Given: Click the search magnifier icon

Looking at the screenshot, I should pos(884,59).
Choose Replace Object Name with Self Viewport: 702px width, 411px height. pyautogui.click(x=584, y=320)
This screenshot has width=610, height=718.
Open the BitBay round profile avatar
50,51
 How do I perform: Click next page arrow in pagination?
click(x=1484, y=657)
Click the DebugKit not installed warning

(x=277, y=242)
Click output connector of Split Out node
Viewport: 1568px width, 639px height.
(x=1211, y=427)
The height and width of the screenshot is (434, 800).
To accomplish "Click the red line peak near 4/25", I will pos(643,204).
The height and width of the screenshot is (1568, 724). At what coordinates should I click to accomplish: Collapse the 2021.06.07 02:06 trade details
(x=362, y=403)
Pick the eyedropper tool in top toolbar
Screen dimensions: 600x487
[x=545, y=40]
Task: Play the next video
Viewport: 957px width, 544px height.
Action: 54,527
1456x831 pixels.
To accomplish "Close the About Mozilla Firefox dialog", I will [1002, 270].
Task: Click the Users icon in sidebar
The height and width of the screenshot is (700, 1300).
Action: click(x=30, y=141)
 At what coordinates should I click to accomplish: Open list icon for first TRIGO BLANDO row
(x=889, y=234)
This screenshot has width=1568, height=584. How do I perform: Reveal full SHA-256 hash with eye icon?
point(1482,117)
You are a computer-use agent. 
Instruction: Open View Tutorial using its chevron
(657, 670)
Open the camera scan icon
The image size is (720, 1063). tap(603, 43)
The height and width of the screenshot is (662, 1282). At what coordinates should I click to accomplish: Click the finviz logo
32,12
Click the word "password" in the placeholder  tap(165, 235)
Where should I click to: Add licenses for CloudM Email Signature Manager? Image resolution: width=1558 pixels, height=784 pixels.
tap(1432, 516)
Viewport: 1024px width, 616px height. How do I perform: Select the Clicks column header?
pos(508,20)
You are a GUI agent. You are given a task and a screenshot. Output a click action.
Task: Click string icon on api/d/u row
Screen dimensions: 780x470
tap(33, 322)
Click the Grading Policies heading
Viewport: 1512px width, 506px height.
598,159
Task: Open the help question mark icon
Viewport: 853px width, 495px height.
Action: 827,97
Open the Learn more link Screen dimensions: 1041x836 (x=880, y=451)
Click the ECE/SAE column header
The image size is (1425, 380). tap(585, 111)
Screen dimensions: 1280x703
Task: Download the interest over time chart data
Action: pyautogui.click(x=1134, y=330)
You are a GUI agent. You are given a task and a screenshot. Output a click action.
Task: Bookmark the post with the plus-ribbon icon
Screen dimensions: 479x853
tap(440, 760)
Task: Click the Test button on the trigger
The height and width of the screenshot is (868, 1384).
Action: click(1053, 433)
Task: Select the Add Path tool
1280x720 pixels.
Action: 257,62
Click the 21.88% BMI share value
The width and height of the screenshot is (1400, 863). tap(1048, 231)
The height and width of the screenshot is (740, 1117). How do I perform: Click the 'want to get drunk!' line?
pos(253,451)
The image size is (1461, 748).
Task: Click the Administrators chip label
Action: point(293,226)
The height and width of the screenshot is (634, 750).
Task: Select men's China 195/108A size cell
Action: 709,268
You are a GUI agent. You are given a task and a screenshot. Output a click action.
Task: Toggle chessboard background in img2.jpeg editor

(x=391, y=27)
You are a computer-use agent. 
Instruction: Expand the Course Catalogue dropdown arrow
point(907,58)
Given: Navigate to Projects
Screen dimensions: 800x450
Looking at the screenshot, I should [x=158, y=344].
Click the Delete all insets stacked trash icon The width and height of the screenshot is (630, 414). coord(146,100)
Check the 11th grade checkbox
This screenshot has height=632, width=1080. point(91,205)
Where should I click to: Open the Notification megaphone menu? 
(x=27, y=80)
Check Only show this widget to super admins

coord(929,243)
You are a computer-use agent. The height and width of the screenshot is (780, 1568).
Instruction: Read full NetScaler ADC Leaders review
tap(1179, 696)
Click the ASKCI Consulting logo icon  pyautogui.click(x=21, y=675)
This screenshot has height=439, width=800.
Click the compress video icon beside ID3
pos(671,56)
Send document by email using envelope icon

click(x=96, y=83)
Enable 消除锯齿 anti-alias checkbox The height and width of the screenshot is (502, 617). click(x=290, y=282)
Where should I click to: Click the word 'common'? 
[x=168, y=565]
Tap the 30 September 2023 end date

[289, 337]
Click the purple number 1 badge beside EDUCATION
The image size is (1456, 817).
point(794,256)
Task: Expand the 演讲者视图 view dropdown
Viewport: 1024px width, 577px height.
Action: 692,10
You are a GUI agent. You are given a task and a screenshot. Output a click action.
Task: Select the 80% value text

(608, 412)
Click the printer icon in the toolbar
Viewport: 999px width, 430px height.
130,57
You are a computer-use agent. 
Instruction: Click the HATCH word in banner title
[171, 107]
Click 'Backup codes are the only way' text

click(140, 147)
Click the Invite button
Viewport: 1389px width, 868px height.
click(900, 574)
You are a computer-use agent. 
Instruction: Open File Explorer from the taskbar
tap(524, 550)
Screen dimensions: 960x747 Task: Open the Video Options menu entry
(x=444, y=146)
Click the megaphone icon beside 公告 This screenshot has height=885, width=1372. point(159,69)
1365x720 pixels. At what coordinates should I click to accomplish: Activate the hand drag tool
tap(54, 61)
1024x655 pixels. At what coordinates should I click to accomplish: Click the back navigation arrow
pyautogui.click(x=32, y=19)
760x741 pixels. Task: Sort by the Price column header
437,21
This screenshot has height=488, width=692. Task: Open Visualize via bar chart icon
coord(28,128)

------------------------------

#### [Required action]
Show all lines from the entries that hold "will".

#### [Result of the task]
To accomplish "Click the red line peak near 4/25", I will pos(643,204).
To accomplish "Close the About Mozilla Firefox dialog", I will [1002, 270].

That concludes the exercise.